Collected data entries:
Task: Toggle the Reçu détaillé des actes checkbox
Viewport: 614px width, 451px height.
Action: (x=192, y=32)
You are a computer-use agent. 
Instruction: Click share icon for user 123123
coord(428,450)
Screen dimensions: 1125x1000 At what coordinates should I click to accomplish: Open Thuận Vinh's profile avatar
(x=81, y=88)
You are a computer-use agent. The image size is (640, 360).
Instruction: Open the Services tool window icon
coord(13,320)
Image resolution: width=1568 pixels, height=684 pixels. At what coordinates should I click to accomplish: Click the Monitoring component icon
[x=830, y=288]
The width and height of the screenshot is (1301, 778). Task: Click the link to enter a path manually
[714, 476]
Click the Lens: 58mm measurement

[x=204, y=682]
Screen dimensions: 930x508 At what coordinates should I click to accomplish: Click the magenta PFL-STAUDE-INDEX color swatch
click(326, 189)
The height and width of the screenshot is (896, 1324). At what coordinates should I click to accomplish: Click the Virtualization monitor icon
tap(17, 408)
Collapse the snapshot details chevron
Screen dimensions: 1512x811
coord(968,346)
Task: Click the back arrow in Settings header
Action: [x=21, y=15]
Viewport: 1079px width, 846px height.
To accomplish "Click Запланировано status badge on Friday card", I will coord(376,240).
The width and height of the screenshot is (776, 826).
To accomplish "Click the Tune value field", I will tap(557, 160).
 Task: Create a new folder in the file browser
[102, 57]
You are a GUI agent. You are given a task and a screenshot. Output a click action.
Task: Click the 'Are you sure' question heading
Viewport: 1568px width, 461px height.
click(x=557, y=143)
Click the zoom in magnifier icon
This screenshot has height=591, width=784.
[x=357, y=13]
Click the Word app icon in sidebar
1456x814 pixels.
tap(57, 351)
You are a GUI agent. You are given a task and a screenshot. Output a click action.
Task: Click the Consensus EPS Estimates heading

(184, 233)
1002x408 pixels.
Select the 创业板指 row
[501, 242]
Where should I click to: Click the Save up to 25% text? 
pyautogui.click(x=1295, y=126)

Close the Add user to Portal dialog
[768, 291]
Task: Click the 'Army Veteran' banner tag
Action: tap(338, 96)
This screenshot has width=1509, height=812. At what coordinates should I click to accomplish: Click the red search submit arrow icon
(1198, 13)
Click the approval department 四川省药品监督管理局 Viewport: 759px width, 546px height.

**Task prompt**
Copy out every one of the items above word for word.

**Worked solution**
Task: Toggle the Reçu détaillé des actes checkbox
Viewport: 614px width, 451px height.
Action: (x=192, y=32)
You are a computer-use agent. 
Instruction: Click share icon for user 123123
coord(428,450)
Screen dimensions: 1125x1000 At what coordinates should I click to accomplish: Open Thuận Vinh's profile avatar
(x=81, y=88)
You are a computer-use agent. The image size is (640, 360).
Instruction: Open the Services tool window icon
coord(13,320)
Image resolution: width=1568 pixels, height=684 pixels. At what coordinates should I click to accomplish: Click the Monitoring component icon
[x=830, y=288]
The width and height of the screenshot is (1301, 778). Task: Click the link to enter a path manually
[714, 476]
Click the Lens: 58mm measurement

[x=204, y=682]
Screen dimensions: 930x508 At what coordinates should I click to accomplish: Click the magenta PFL-STAUDE-INDEX color swatch
click(326, 189)
The height and width of the screenshot is (896, 1324). At what coordinates should I click to accomplish: Click the Virtualization monitor icon
tap(17, 408)
Collapse the snapshot details chevron
Screen dimensions: 1512x811
coord(968,346)
Task: Click the back arrow in Settings header
Action: [x=21, y=15]
Viewport: 1079px width, 846px height.
To accomplish "Click Запланировано status badge on Friday card", I will coord(376,240).
The width and height of the screenshot is (776, 826).
To accomplish "Click the Tune value field", I will tap(557, 160).
 Task: Create a new folder in the file browser
[102, 57]
You are a GUI agent. You are given a task and a screenshot. Output a click action.
Task: Click the 'Are you sure' question heading
Viewport: 1568px width, 461px height.
click(x=557, y=143)
Click the zoom in magnifier icon
This screenshot has height=591, width=784.
[x=357, y=13]
Click the Word app icon in sidebar
1456x814 pixels.
tap(57, 351)
You are a GUI agent. You are given a task and a screenshot. Output a click action.
Task: Click the Consensus EPS Estimates heading

(184, 233)
1002x408 pixels.
Select the 创业板指 row
[501, 242]
Where should I click to: Click the Save up to 25% text? 
pyautogui.click(x=1295, y=126)

Close the Add user to Portal dialog
[768, 291]
Task: Click the 'Army Veteran' banner tag
Action: tap(338, 96)
This screenshot has width=1509, height=812. At what coordinates should I click to accomplish: Click the red search submit arrow icon
(1198, 13)
Click the approval department 四川省药品监督管理局 Viewport: 759px width, 546px height.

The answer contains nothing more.